# CodeGuru Technical FAQs > CodeGuru Individual FAQs >  C++ String: How to use 'CString' in non-MFC applications?

## Gabriel Fleseriu

*Users of Visual Studio 2003 and newer may directly go to the next post#2 and skip this one.

- - -

Q:* How to use 'CString' in non-MFC applications?

*A:* In most cases, you don't need to do that. In order to use 'CString' you have to statically or dynamically link your application to the _entire_ MFC. This would not only increase the size of your executable file, the number of its dependencies, but also makes your program non-portable (especially if it is a Console application).

The recommended solution is to use the Standard C++ Class 'std::string'. It is as powerful as 'CString', is portable, using it does not imply adding a huge amount of things you don't need to your project and last, but not least, it is _part of the programming language_.

This being said, if you still want to use 'CString' in your non-MFC application, here it is whar you have to do:
Include 'afx.h' in one of your main headersOpen the menu 'Project -> Settings'. On the 'General' register of the settings dialog box choose 'Use MFC in a Shared DLL' or 'Use MFC in a Static Library' from the dropdown box called 'Microsoft Foundation Classes'.Rebuild your project.A simple sample of a console application using 'CString' looks like this:



```
#include <afx.h>
#include <iostream>

int main()
{
  CString s("Hello");
  std::cout << s.GetBuffer(0) << std::endl;
  return 0;
}
```

----------


## Siddhartha

Starting VS 2003, you can use CString in non-MFC applications by including header atlstr.h:


```
#include <atlstr.h>
```

A sample console application with CString:


```
#include <atlstr.h>
#include <iostream>

int main ()
{
CString strTest (_T("This is a CString in a console application!"));
 
#ifdef UNICODE
   std::wcout << (LPCTSTR)strTest;
#else
   std::cout << (LPCTSTR)strTest;
#endif
 
return 0;
}
```

You can also use CStringA as a ANSI string class, and CStringW as a wide-character string class.

----------

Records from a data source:
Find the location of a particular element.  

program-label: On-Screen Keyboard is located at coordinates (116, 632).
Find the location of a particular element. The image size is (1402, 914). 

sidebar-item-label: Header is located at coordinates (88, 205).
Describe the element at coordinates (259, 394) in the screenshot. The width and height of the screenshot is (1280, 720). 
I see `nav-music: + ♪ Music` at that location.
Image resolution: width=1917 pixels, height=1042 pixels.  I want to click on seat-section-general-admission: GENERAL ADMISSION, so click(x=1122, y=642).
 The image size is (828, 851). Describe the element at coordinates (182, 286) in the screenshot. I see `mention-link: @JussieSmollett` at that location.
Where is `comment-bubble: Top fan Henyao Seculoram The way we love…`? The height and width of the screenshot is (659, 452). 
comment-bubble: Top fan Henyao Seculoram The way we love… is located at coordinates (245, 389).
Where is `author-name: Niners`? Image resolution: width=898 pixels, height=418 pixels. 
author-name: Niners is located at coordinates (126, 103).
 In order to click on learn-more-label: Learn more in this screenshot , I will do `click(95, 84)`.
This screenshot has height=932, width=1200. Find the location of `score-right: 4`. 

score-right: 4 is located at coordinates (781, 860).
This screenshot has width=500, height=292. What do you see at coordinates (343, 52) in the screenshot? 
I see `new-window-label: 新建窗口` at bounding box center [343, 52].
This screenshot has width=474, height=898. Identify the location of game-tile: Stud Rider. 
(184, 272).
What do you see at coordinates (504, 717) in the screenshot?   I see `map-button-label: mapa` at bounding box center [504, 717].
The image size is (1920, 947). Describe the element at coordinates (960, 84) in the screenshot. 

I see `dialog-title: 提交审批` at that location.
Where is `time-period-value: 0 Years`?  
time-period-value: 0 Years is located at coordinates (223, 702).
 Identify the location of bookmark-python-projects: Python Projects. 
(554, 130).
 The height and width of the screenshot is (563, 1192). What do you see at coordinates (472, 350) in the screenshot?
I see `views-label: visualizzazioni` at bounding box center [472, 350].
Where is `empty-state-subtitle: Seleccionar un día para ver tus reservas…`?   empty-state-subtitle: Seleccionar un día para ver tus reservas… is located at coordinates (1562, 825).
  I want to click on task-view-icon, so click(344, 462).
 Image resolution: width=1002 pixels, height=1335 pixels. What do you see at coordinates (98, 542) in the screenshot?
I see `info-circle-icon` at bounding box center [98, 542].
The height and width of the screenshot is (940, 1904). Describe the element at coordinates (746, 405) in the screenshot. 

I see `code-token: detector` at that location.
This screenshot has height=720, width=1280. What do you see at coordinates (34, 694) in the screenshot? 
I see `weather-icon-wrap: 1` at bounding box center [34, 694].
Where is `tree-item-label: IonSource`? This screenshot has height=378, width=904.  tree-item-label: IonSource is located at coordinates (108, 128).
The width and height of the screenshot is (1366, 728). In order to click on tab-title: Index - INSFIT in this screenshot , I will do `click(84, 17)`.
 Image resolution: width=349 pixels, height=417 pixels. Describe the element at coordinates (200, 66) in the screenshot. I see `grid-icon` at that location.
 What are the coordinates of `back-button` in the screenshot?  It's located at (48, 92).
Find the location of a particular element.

→ INSTRUCTIONS
1) Translate this sentence from the CString thread into Spanish: "You can also use CStringA as a ANSI string class, and CStringW as a wide-character string class."
2) Reproduce word for word the part of the CString thread that opens with the words containing "## Gabriel Fleseriu" and closes with "Q:* How to use 'CString' in non-MFC applications?".
3) According to the CString thread, which header can be included, starting with VS 2003, to use CString in non-MFC applications?

→ ANSWERS PER TASK
1) También puede usar CStringA como clase de cadena ANSI y CStringW como clase de cadena de caracteres anchos.

2)
## Gabriel Fleseriu

*Users of Visual Studio 2003 and newer may directly go to the next post#2 and skip this one.

- - -

Q:* How to use 'CString' in non-MFC applications?

3) The header atlstr.h.